HipHopDX: Well, they need to know your name considering how big that song’s gotten. [Laughs] You mentioned the quickness of how it all came together and finding out just four days before it dropped. When did you know that this was going to be something huge for you? Was it when it hit the Billboard Hot 100?
Ambezza: That’s a really good question. I honestly didn’t think it would perform that good, to be completely honest. But just the feedback, just my phone blowing up completely and people hitting me up that I’ve never talked to before. Labels hitting me up, management and all these new instances, artists, producers and stuff. So, I don’t know, I think it’s always different for the producer because I started the idea in the basement in Germany and that’s how far it came.
So, I can’t really see it objectively, if that makes sense.
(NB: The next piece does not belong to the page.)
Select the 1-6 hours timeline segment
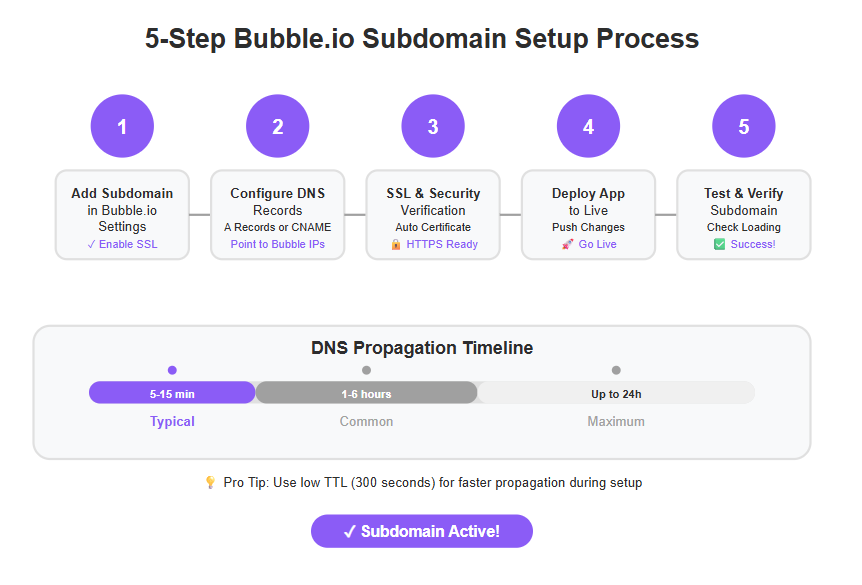This screenshot has height=585, width=862. click(366, 393)
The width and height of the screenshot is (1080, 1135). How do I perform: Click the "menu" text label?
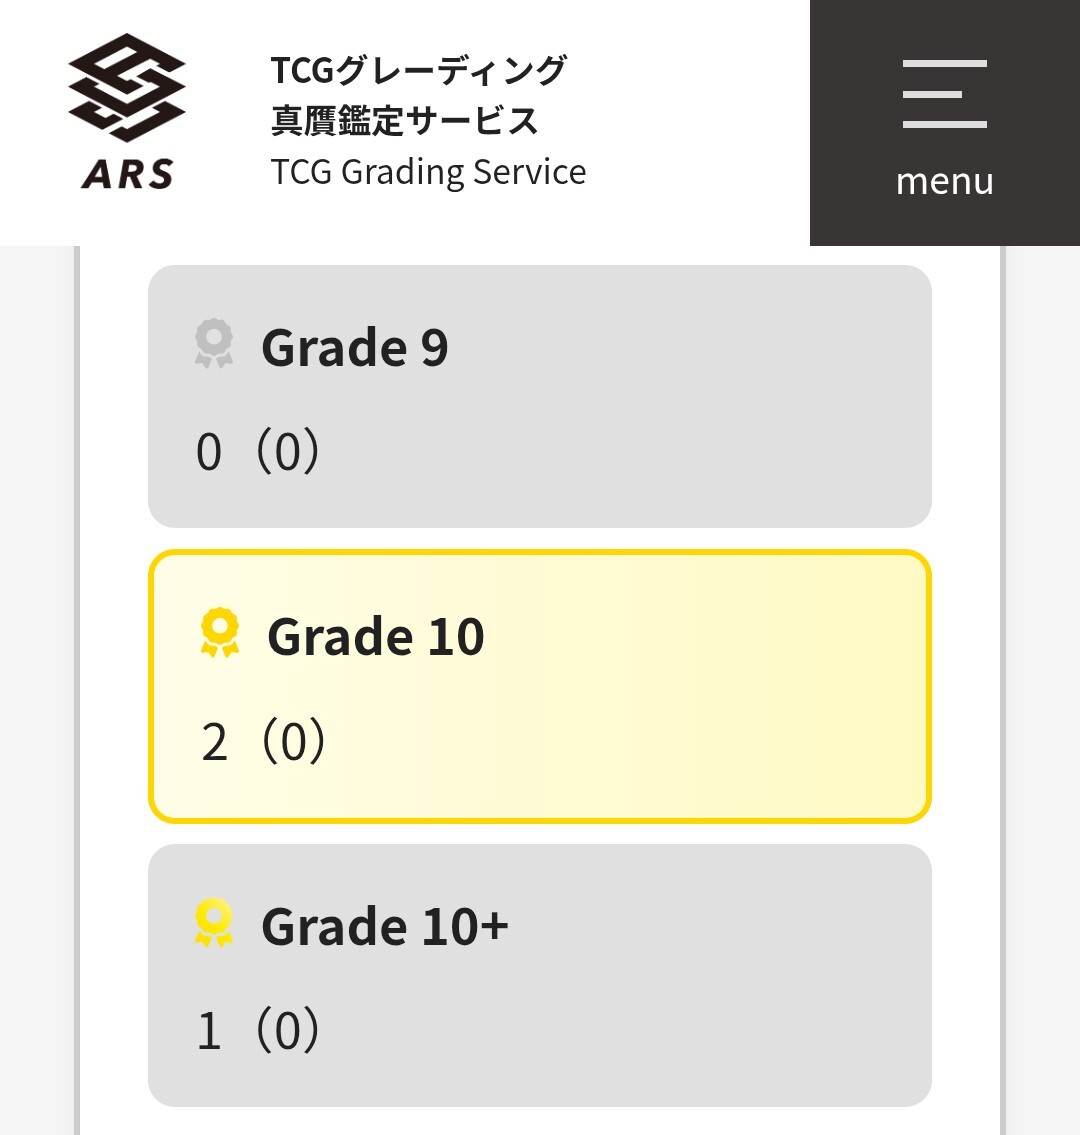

It’s always like, I don’t know, I’m too close to really see the impact that it has made, I feel like. But still, I’ve never witnessed something like this before where it was just overwhelming for me. All the feedback, which has been through the roof, just positive and love, which I appreciate.
It has opened a lot of doors for me and that’s what I’m really grateful for it. I mean I’ve always heard before that you got to get that one hit. I mean, you obviously got to get that one and it’s good to have a big track like that under your belt because it just raises a lot of attention and puts you in the spotlight. You can use that to your advantage to make some moves, to exploit that and push to start your career.
HipHopDX: What doors have been opened for you since you scored this major hit?
Ambezza: It’s been labels and that’s obviously a connection to artists again. But it’s been a couple artists, but it’s also labels, of course. They want to get you in a deal as soon as possible, which is only natural. It’s other producers, top producers and yeah, artists, songwriters, everything basically. You can just imagine it as a push. It’s just a lot of new people coming and the people that you’ve already been locked in with are more eager to work, which is only natural I guess.
HipHopDX: Going forward, do you have any plans to produce a whole project for any rapper? Is that something that you desire to do?
Ambezza: Oh yeah, for sure. I don’t know if it would be in the near future because I’m still in that phase, I guess, of building my brand. But what I really want to do, I definitely want to do that. And not even with one artist, I want to do it with multiple artists at a time.
But I really, first, I want to make sure I have the leverage to make it as effortless as we can that the artist is really motivated to work with me and I really want to work with this artist. So, I think I’m just going to take my time for now and try and get more work in first and then we can definitely do that. And I’m so excited to do it, to touch up on all the records, to produce all the records on there and make sure it’s a joint effort. So, it would be amazing.